## Directions for this task
Please output every line of the rows below as a Markdown table with the columns No and Line, numbering the lines in No and leaving out any blank lines.

Dataset entries:
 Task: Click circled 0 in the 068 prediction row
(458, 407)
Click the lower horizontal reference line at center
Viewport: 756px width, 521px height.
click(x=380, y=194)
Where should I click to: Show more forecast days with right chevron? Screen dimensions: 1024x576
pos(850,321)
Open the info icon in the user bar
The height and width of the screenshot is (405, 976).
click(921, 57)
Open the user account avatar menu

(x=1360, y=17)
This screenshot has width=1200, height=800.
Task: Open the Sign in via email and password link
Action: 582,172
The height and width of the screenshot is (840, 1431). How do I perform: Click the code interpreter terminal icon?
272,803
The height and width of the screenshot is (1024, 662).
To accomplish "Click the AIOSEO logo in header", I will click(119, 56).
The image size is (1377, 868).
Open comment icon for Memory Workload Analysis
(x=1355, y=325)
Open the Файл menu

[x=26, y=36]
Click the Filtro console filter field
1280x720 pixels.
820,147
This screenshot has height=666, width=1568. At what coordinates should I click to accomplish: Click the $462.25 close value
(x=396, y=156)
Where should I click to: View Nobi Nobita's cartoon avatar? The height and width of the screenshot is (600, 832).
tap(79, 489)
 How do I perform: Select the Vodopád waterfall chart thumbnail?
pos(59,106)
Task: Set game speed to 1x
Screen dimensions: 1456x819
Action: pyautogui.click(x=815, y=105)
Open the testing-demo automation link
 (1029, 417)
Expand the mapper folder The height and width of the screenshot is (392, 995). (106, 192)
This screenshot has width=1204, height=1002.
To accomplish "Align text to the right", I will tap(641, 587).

## Task result
| No | Line |
|---|---|
| 1 |  Task: Click circled 0 in the 068 prediction row |
| 2 | (458, 407) |
| 3 | Click the lower horizontal reference line at center |
| 4 | Viewport: 756px width, 521px height. |
| 5 | click(x=380, y=194) |
| 6 | Where should I click to: Show more forecast days with right chevron? Screen dimensions: 1024x576 |
| 7 | pos(850,321) |
| 8 | Open the info icon in the user bar |
| 9 | The height and width of the screenshot is (405, 976). |
| 10 | click(921, 57) |
| 11 | Open the user account avatar menu |
| 12 | (x=1360, y=17) |
| 13 | This screenshot has width=1200, height=800. |
| 14 | Task: Open the Sign in via email and password link |
| 15 | Action: 582,172 |
| 16 | The height and width of the screenshot is (840, 1431). How do I perform: Click the code interpreter terminal icon? |
| 17 | 272,803 |
| 18 | The height and width of the screenshot is (1024, 662). |
| 19 | To accomplish "Click the AIOSEO logo in header", I will click(119, 56). |
| 20 | The image size is (1377, 868). |
| 21 | Open comment icon for Memory Workload Analysis |
| 22 | (x=1355, y=325) |
| 23 | Open the Файл menu |
| 24 | [x=26, y=36] |
| 25 | Click the Filtro console filter field |
| 26 | 1280x720 pixels. |
| 27 | 820,147 |
| 28 | This screenshot has height=666, width=1568. At what coordinates should I click to accomplish: Click the $462.25 close value |
| 29 | (x=396, y=156) |
| 30 | Where should I click to: View Nobi Nobita's cartoon avatar? The height and width of the screenshot is (600, 832). |
| 31 | tap(79, 489) |
| 32 |  How do I perform: Select the Vodopád waterfall chart thumbnail? |
| 33 | pos(59,106) |
| 34 | Task: Set game speed to 1x |
| 35 | Screen dimensions: 1456x819 |
| 36 | Action: pyautogui.click(x=815, y=105) |
| 37 | Open the testing-demo automation link |
| 38 |  (1029, 417) |
| 39 | Expand the mapper folder The height and width of the screenshot is (392, 995). (106, 192) |
| 40 | This screenshot has width=1204, height=1002. |
| 41 | To accomplish "Align text to the right", I will tap(641, 587). |